May: Er ist leider gestorben. Er hätte eine neue Lunge gebraucht und das hat nicht mehr geklappt. Aus diesem Grund habe ich vor allem auf Forschung gesetzt und Gelder dafür gesammelt. Dank Forschung weiß man heute, wie wichtig die Früherkennung ist, und, mit welchen Therapien man die Lungen am besten stärken kann. So ist die Lebenserwartung in den vergangenen 25 Jahren um fast 30 Jahre gestiegen. Vielleicht gelingt ja eine weitere Steigerung. Das wünsche ich mir sehr.

Seit vielen Jahren engagieren Sie sich auch für die Welthungerhilfe. Wie sind Sie dazu gekommen?

May: Am liebsten helfe ich Kindern, hier bei uns und in der Ferne. Ich selbst habe zwei gesunde Kinder und mir war klar, dass ich etwas für andere Kinder tun möchte. Deshalb bin ich auch Botschafterin für die Welthungerhilfe geworden. Mir liegt es am Herzen, dass die Kinder dort genug zu essen haben. Gerade war ich im Norden von Kenia. Dort hat es seit fünf Regenzeiten nicht geregnet. Die Kinder sind extrem unterernährt. Wenn man das sieht, wird man sehr demütig.

Es ist Ihnen ein Anliegen, anderen Hoffnung zu schenken. Was gibt Ihnen selbst Kraft im Leben?

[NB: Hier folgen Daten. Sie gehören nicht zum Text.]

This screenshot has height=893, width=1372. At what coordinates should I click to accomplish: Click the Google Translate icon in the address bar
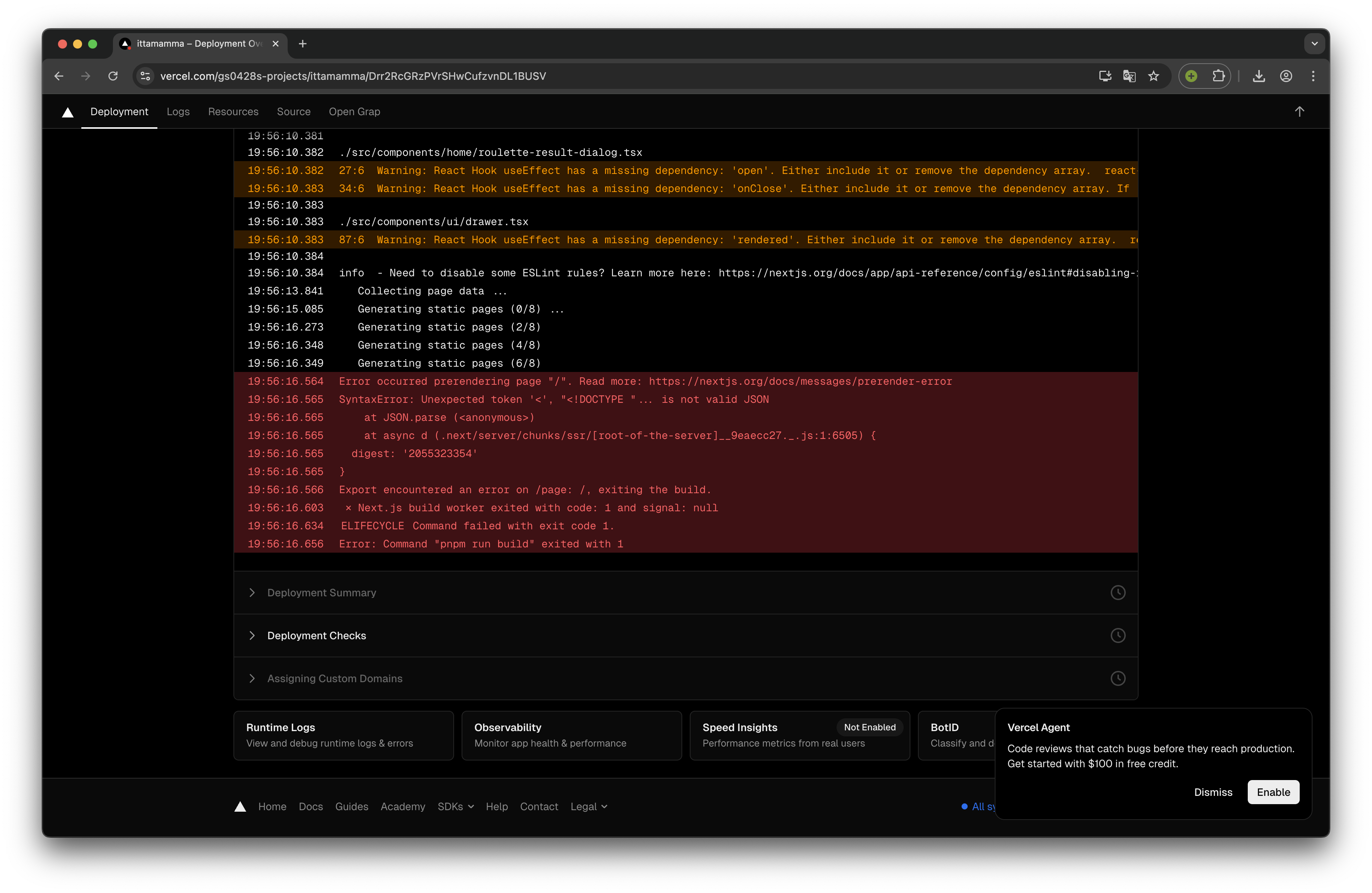pyautogui.click(x=1129, y=76)
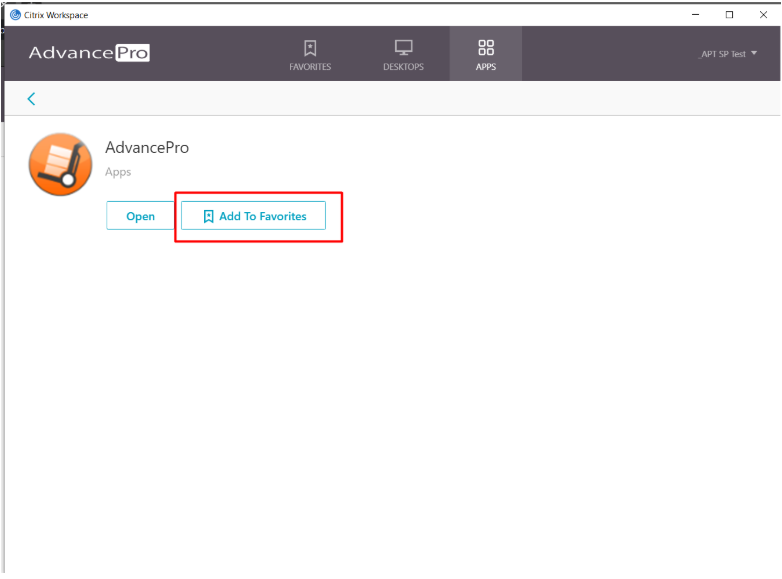Click the Apps category text under AdvancePro
Image resolution: width=782 pixels, height=579 pixels.
coord(118,172)
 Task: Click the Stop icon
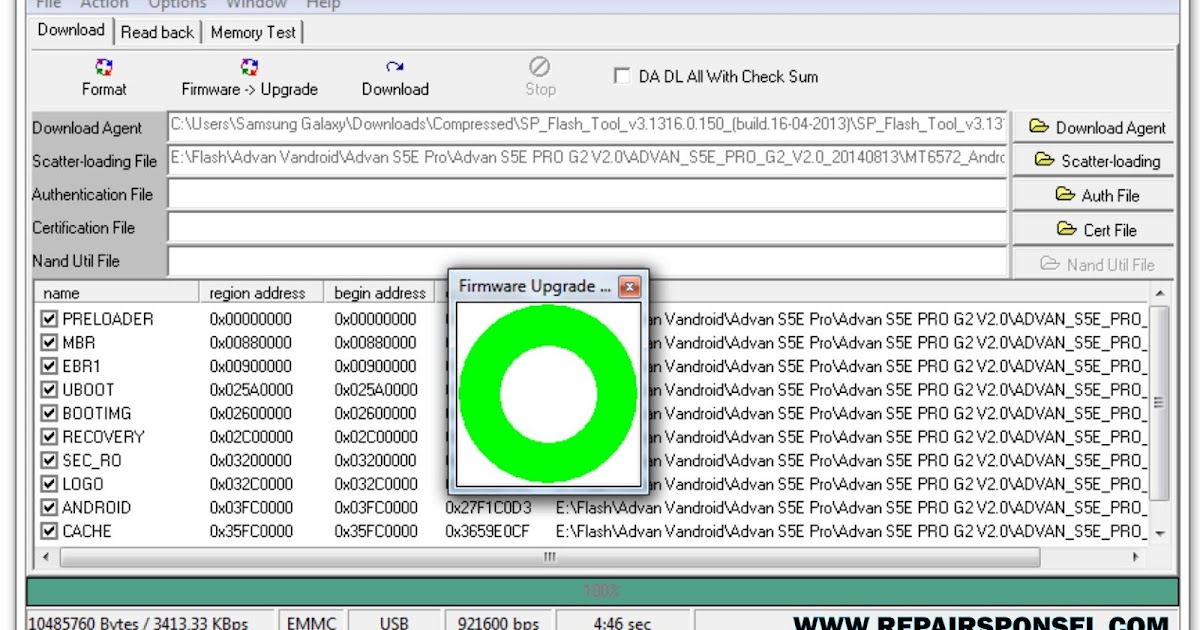tap(539, 66)
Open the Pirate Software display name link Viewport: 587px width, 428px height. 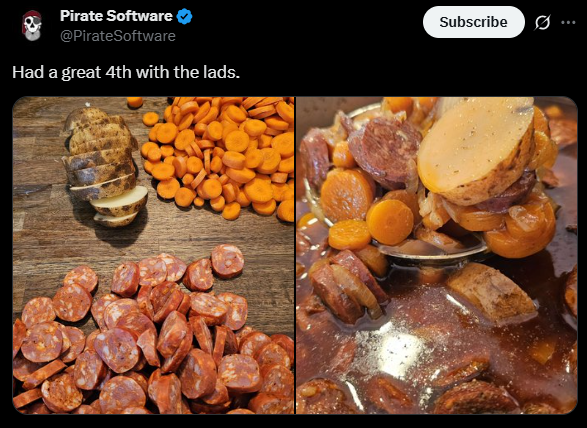pos(116,16)
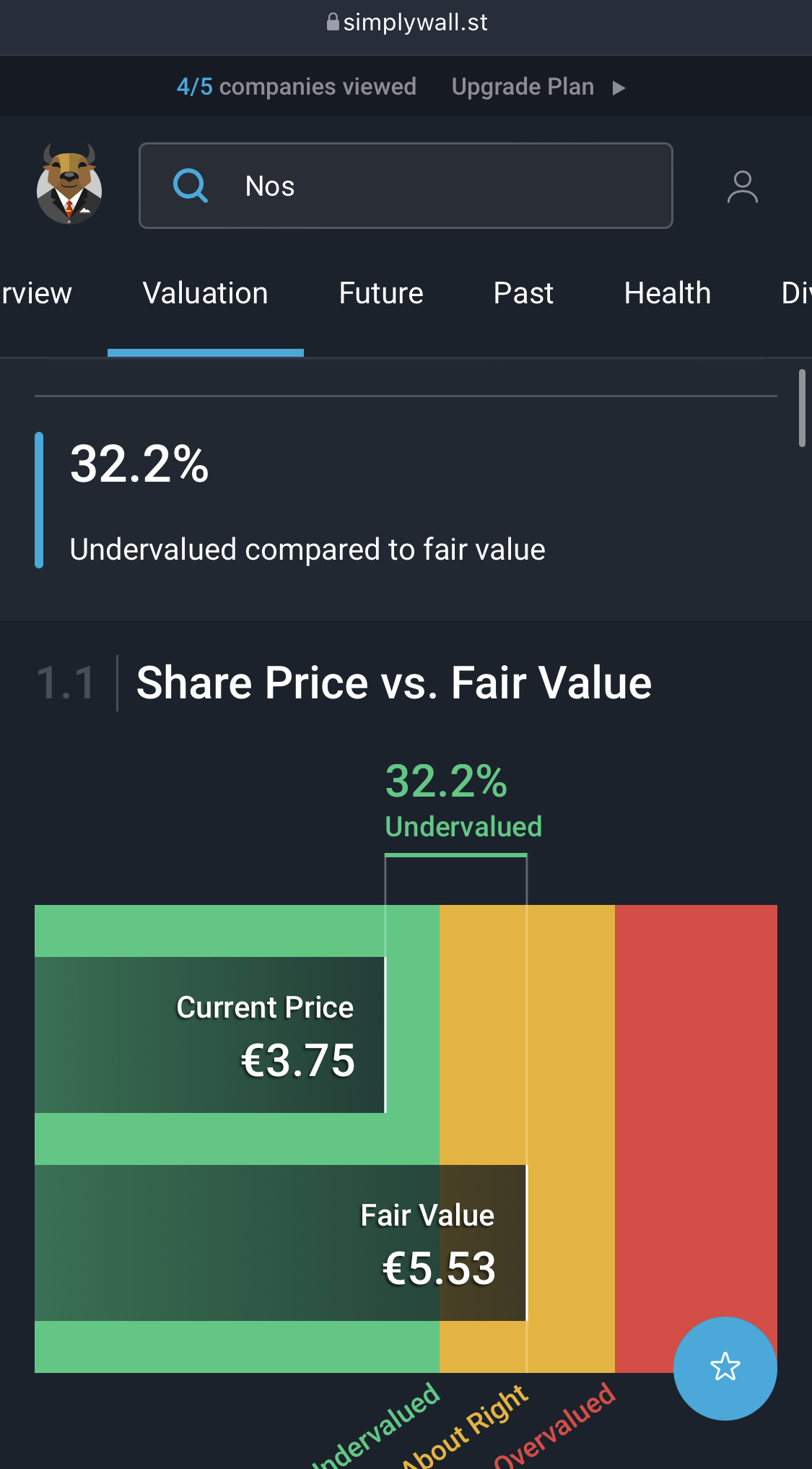Screen dimensions: 812x1469
Task: Click the Current Price €3.75 bar
Action: click(x=209, y=1035)
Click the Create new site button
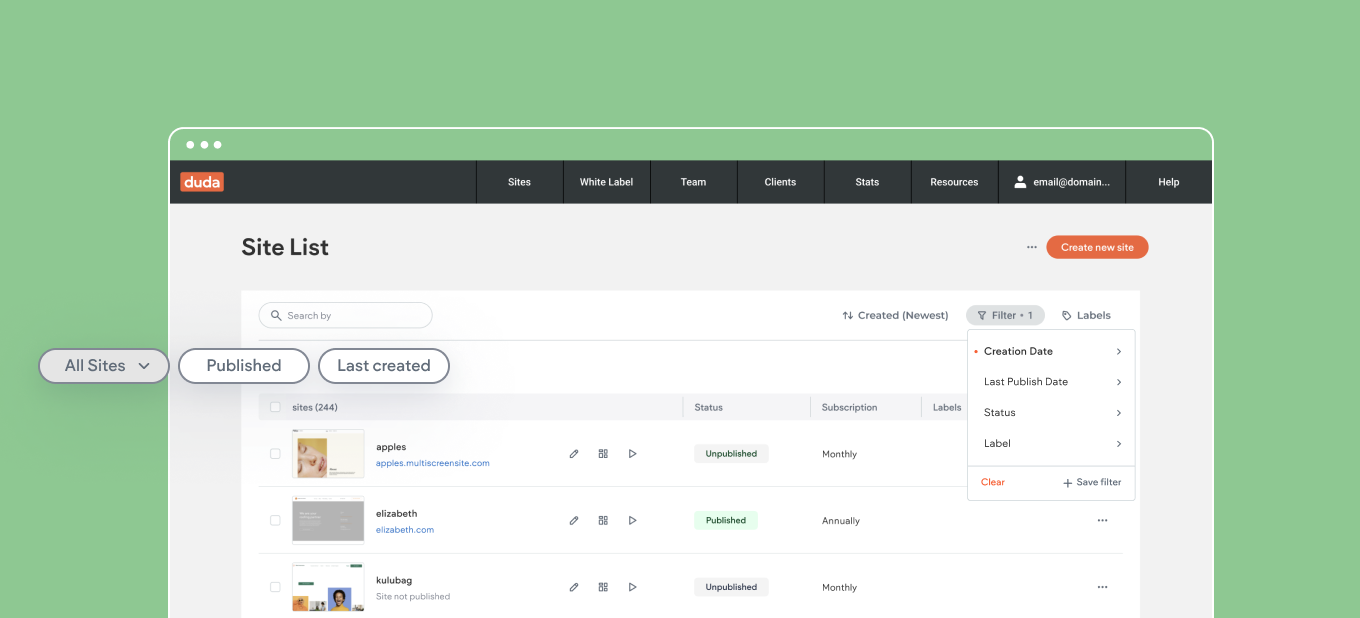This screenshot has width=1360, height=618. coord(1097,247)
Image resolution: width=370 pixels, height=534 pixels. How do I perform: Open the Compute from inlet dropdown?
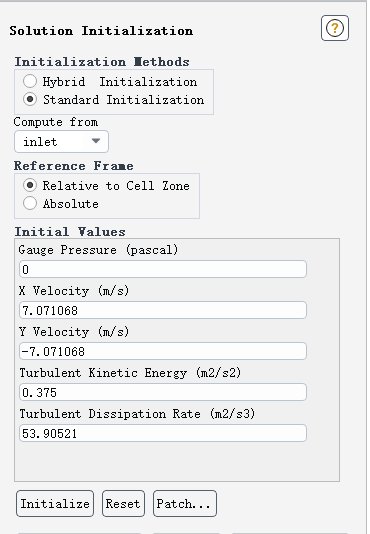(x=61, y=141)
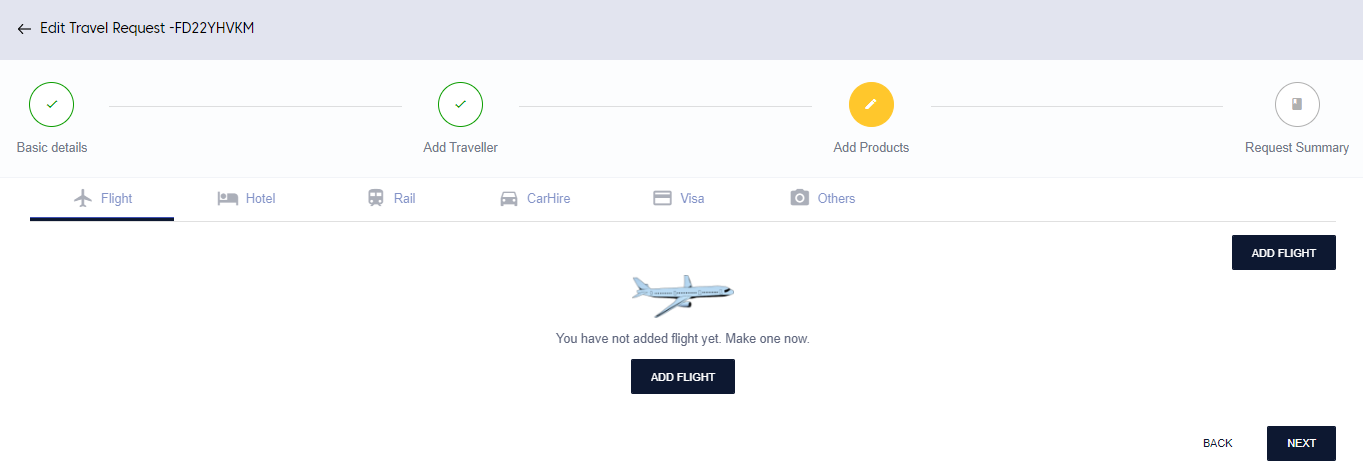This screenshot has width=1363, height=473.
Task: Open the Rail tab
Action: 404,198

May: Yoga ist für mich eine wichtige Basis für meine Beweglichkeit von Körper, Geist und Seele. Dazu mache ich morgens zwölfmal den Sonnengruß, dann fängt mein Tag schon gut an. Der Sonnengruß besteht aus zwölf Asanas (Körperübungen), welche als eine dynamische Übungsfolge mehrmals wiederholt werden. Einmal in der Woche mache ich auch Yoga in der Gruppe. Natürlich ändern sich die Asanas. Je nach Alter muss man andere Übungen für sich finden. Insgesamt lautet mein Motto: "Deine Zeit ist jetzt. Genieße den Augenblick".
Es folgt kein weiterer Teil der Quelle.